One of the joys of mothering is reading with your children. Fortunately (for me) even when my kids have become independent readers they still like to read with me. J even still likes me to read out loud to her :) Right now E and I are reading "How to Train Your Dragon" which is a delightfully fun book staring a very unlikely hero and is full of funny stories, rich language, a bit of peril and of course dragons. We are enjoying it a lot.
I am reading The Child That Books Built by Francis Spufford. It's about the importance of reading in children's lives. The New York Times says it's "a brilliant book, beautifully written, it's insights hard-earned" and I agree. I think the study of language is very interesting and this looks at that a lot. He also quotes and analyses some of my favorite children's books. It's great fun.
Here's a fun insight about the great bond that is built between mother and child while reading aloud. The voice and the hearer if you will.
"But at four I was only a hearer of stories. It isn't until we're reading stories privately, on our own account, that story's full seducing power can be felt. For the voice that tells us a story aloud is always more than a carrier wave bringing us the meaning; it's a companion through the events of the story, ensuring that the feelings it stirs in us are held within the circle of attachment connecting the adult reading and the child listening. To hear a story is a social act. Social rules, social promises, social bonds sustain us during it. Which is a kind of defense, when defense has been needed in reading. Yeshiva students turning the dangerous pages of the kabala would do so in groups, around their rabbi, so that the authority of the rabbi entered into the reading, and each was protected from the intensity of a solitary encounter with wild knowledge.
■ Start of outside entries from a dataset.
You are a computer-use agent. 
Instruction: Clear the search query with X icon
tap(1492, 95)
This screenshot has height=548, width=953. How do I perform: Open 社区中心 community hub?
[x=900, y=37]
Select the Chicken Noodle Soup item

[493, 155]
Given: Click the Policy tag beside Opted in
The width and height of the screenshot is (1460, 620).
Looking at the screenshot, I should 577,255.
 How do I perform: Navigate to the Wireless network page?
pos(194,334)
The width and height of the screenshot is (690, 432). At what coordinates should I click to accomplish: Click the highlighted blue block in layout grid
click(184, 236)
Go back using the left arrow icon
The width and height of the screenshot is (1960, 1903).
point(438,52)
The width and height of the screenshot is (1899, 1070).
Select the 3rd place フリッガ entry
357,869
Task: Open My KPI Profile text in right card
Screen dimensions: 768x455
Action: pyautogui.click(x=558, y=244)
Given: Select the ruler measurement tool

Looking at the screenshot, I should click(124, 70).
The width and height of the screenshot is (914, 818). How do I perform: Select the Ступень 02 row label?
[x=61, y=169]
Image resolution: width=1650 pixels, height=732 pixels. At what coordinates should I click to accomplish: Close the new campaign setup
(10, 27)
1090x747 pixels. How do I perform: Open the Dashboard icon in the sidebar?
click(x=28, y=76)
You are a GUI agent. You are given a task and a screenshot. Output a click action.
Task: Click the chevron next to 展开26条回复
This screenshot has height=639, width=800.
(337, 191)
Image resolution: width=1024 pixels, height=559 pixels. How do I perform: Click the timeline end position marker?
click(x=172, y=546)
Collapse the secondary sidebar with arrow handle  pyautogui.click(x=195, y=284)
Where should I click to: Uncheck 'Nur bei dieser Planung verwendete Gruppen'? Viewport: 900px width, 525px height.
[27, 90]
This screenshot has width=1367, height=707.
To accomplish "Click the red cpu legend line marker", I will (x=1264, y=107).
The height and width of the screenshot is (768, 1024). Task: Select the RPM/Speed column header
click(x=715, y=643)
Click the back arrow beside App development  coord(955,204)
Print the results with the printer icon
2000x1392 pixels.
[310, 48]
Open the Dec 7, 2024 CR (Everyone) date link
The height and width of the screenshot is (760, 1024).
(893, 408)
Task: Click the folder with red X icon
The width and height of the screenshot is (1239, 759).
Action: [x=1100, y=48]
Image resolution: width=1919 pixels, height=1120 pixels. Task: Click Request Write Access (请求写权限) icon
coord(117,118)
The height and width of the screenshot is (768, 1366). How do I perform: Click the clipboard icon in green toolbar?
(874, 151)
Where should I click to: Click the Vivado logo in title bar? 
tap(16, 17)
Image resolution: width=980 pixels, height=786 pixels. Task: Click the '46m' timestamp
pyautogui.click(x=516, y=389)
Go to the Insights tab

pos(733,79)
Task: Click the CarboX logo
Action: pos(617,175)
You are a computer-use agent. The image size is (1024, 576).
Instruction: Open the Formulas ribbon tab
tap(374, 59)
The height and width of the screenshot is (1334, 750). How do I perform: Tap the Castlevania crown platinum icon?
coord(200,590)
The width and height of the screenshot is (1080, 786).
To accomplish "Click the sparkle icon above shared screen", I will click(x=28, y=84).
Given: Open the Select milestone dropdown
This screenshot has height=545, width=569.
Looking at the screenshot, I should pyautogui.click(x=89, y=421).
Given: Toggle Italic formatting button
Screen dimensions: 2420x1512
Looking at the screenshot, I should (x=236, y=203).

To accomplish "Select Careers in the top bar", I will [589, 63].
It is when, instead, we read it stumblingly for ourselves, when there's no other voice to link us into the web of relationship, that we feel the full force of the story's challenge: You are alone, in the dark wood. Now cope."
I loved this, this idea of attachment, of always being a part of the magic of childhood by being the voice that brings stories to life in my children's ears and hearts. Also I love the image of reading together around the rabbi (which we don't have of course) but we can gather our families and read together and learn together and share together the knowledge and the experience. Wow.
I'm looking forward to seeing what else he has to say as I finish the book :)
2 comments:
I used to love peddling the children's picture books at the public library. I do so miss it.
We have childcare classes at the college so at least I still get to order the books I love. Good thing, too! They were stuck in some sort of 50s-70s time warp and badly needed new material. :)
I'm intereted in The Child that Books Built. Thanks for sharing.
I can't wait for J to be reading like that!